SPÖ-Justizsprecher Hannes Jarolim ist schwer empört darüber, dass die ÖVP einer Fristsetzung für einen Grün-Antrag auf Öffnung der Homo-Ehe nicht zugestimmt hat. Er habe Signale aus der ÖVP gehabt, dass man zusagen könnte – aber “Brandstetter und Kurz waren offenbar nicht Manns genug”, kritisierte Jarolim im Gespräch mit der APA.

Der neue ÖVP-Obmann Sebastian Kurz habe mehrfach erklärt, dass er mit der Öffnung der Ehe für Homosexuelle kein Problem hätte – und der Justizminister und künftige Vizekanzler Wolfgang Brandstetter (ÖVP) habe selbiges mehrfach im Ausschuss kundgetan.
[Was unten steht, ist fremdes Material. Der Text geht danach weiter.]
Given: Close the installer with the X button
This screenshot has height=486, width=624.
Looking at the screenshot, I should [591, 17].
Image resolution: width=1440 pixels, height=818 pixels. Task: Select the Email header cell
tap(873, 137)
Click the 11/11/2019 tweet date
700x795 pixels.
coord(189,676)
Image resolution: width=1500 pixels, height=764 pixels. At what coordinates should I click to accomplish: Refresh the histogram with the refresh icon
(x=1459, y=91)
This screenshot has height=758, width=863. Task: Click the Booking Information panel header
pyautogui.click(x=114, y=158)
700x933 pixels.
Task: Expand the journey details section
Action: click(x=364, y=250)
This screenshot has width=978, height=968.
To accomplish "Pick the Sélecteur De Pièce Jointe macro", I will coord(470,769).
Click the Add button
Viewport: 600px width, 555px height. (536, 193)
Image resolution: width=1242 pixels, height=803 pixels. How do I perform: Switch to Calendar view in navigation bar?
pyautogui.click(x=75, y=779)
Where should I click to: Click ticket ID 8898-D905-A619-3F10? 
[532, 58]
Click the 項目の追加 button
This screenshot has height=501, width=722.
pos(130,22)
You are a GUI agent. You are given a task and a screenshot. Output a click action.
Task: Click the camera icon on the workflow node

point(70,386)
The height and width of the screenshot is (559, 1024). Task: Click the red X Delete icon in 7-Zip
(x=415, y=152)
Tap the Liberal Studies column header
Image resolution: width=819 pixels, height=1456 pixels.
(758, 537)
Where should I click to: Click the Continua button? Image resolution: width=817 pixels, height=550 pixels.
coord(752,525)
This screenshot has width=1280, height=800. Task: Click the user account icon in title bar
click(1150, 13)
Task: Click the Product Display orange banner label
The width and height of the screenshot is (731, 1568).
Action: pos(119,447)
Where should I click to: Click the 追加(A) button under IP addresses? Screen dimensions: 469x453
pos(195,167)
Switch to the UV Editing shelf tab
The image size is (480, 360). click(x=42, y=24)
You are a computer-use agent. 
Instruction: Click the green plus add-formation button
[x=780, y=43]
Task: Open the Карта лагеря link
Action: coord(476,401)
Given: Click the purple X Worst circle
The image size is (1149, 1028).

Jetzt hätte es ein “Fenster dafür gegeben, endlich von dieser mittelalterlichen Einstellung wegzukommen” – aber offenbar hätten “dunkle Kräfte in der ÖVP das verhindert”, meinte Jarolim.

Dabei wäre mit der Zustimmung zu einer Fristsetzung zunächst einmal nur die Diskussion ermöglicht worden, merkte Jarolim an. Nach dem Nein der ÖVP habe auch seine Partei gegen die Fristsetzung gestimmt, weil bis zur Wahl der Koalitionspakt gelte. Aber “wenn die weitere Zusammenarbeit so ausschaut, dann Gute Nacht”, zeigte sich der SPÖ-Justizsprecher schwer enttäuscht.